Mike Brown. Picture: MARTIN RHODES
Mike Brown. Picture: MARTIN RHODES

NEDBANK has one major deal in its crosshairs this year — increasing its stake in Banco Unico so it can control the Mozambican bank.

CEO Mike Brown said on Wednesday Nedbank would raise its 36.4% stake in that country’s sixth-largest bank — bought in 2014 — to 50% plus one share at a R178.4m cost.

He expects the deal to close in the first half of this year.

The JSE-listed lender has also invested in Ecobank Transnational, the pan-African banking group in which it owns a 20% stake.

The two investments yielded R871m in associate income for the year to end-December last year, for a 93.6% increase in headline earnings from rest of Africa operations, one of Nedbank’s four core units.

Mr Brown said Nedbank was on the lookout for another acquisition on the continent, which "needs to be financially, operationally and strategically sensible".

The group reported headline earnings of R10.8bn for the year to end-December, an increase of 9.6% from the previous year.

The corporate and investment banking unit remained the largest contributor to headline earnings at R5.2bn, followed by the retail and business banking unit at R4.5bn.

The bank declared a gross final dividend of R5.70 per share, bringing the full-year dividend to R11.07, a rise of 7.7%.

Patrice Rassou, the head of equities at Sanlam Investments, said the results were slightly below his projections, particularly the payout to shareholders.

"Dividends growth was behind my expectations, given the group’s good capital position," he said.

The bank has appointed Ciko Thomas, its consumer banking managing executive, to head the retail and business banking unit, taking over from Philip Wessels, who has retired two years early to spend more time with his family.

Under Mr Thomas, the consumer banking segment more than doubled headline earnings, to R337m last year. The segment forms part of the wider retail and business banking unit.

"(Mr Thomas) was the main driver behind making Nedbank a brand that would resonate with the broader South African customer, compared to a top-end focus before," said Mr Rassou. "He had a big hand in turning around the retail division."

Nedbank’s impairments rose 6.3% to R4.8bn, although its credit loss ratio — impairment charges as a percentage of gross loans — lifted slightly to 0.77% from 0.79%.

Mr Brown attributed the lower credit loss ratio to the higher quality of its overall loan book, which improved in a higher interest rate environment, as a result of stricter lending policies in the past two to three years.

The retail bank managed to lower bad debts, but this was scuppered by higher bad debts elsewhere.
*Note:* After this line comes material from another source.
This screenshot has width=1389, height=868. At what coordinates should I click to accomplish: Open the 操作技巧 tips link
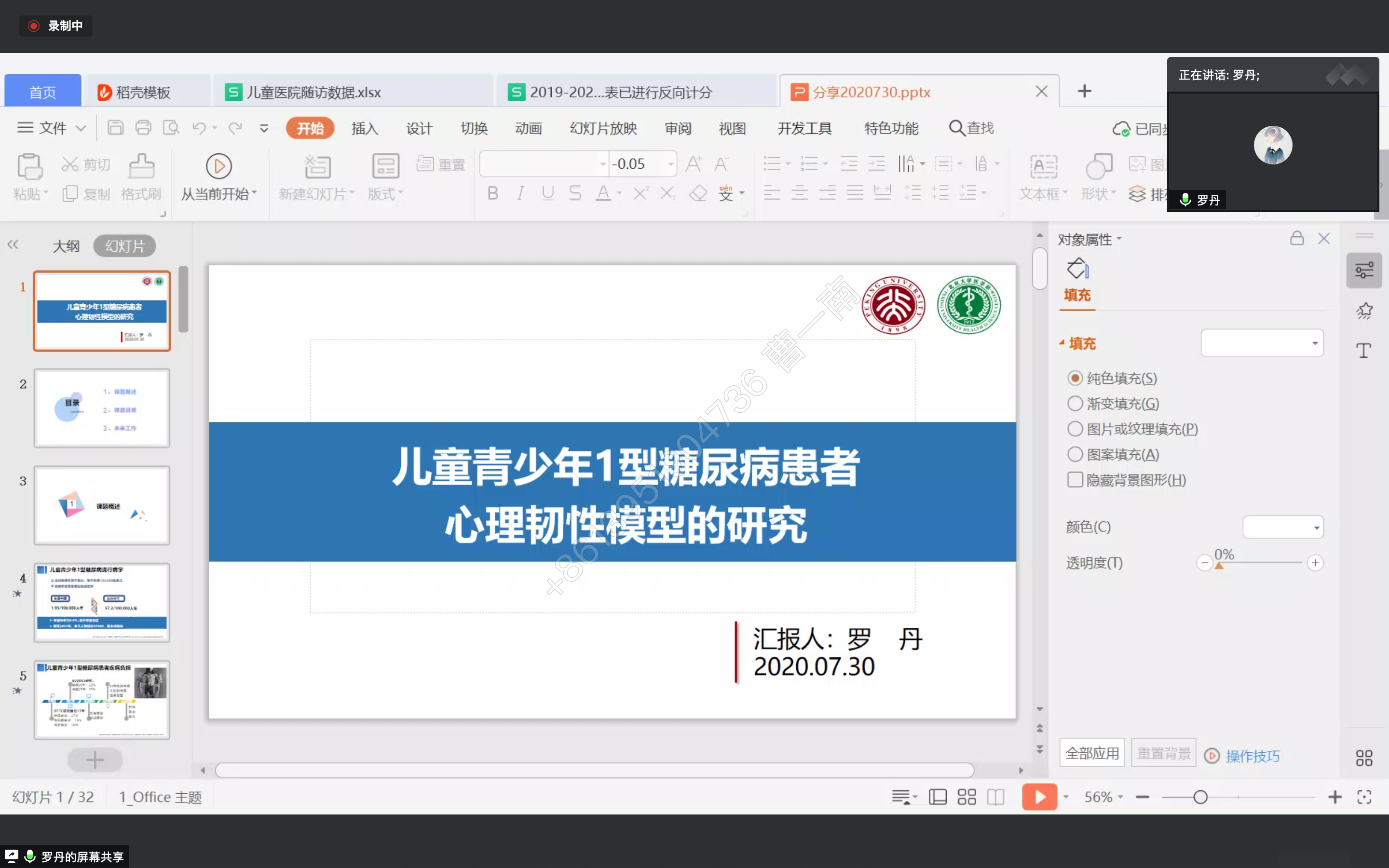(x=1253, y=756)
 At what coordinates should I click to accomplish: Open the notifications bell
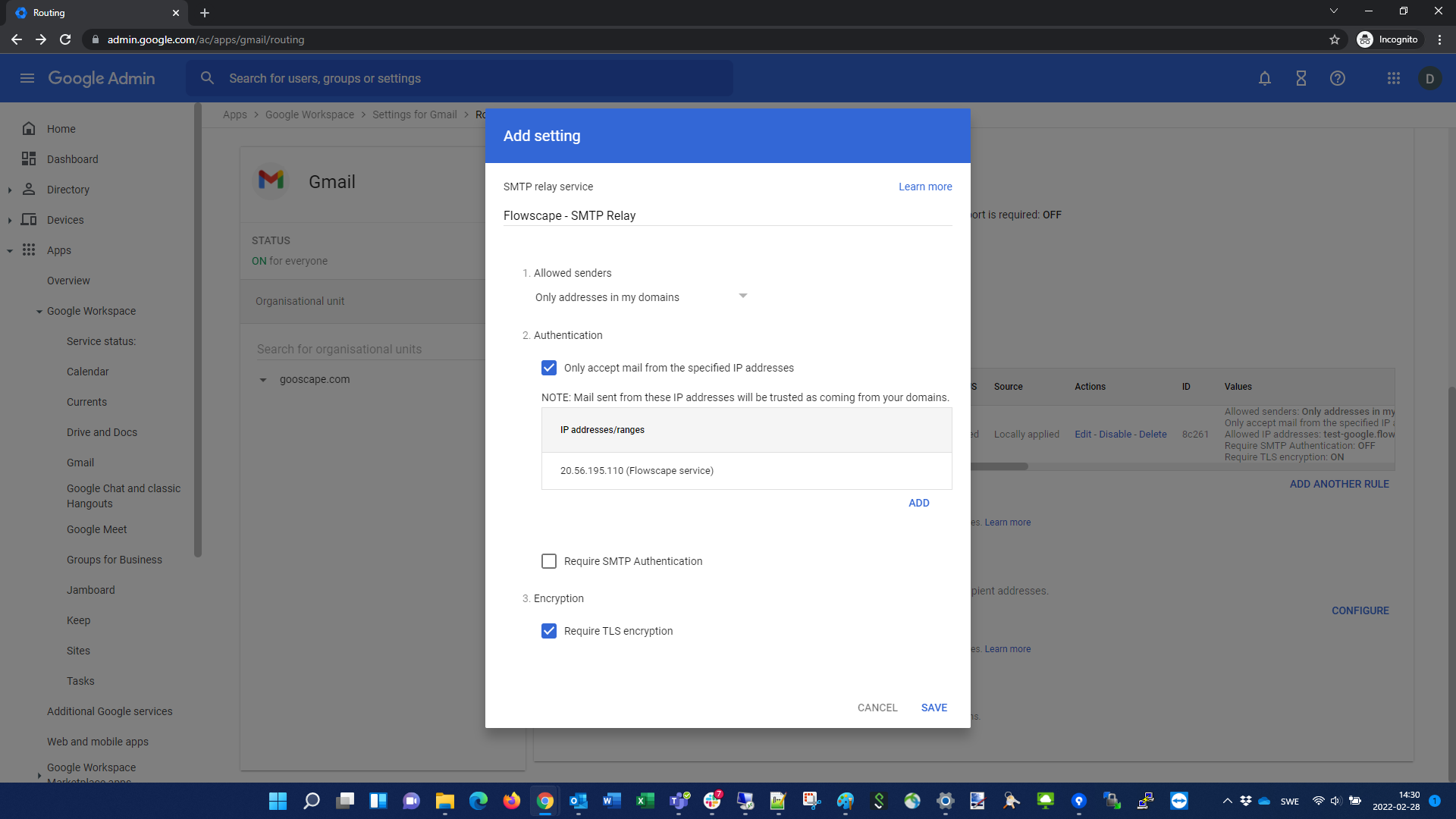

Corporate and investment banking had an elevated credit loss ratio of 0.4% last year, compared with 0.19% the previous year. The rest of Africa unit suffered credit losses of 1.25%, up 1.02 percentage points.

"This is almost exclusively from the impact … of the commodity price collapse," Mr Brown said.

The bank was slowly diversifying its exposure away from the commodity segment, turning towards infrastructure projects for business, Mr Brown said. It has a R45bn pipeline in that sector.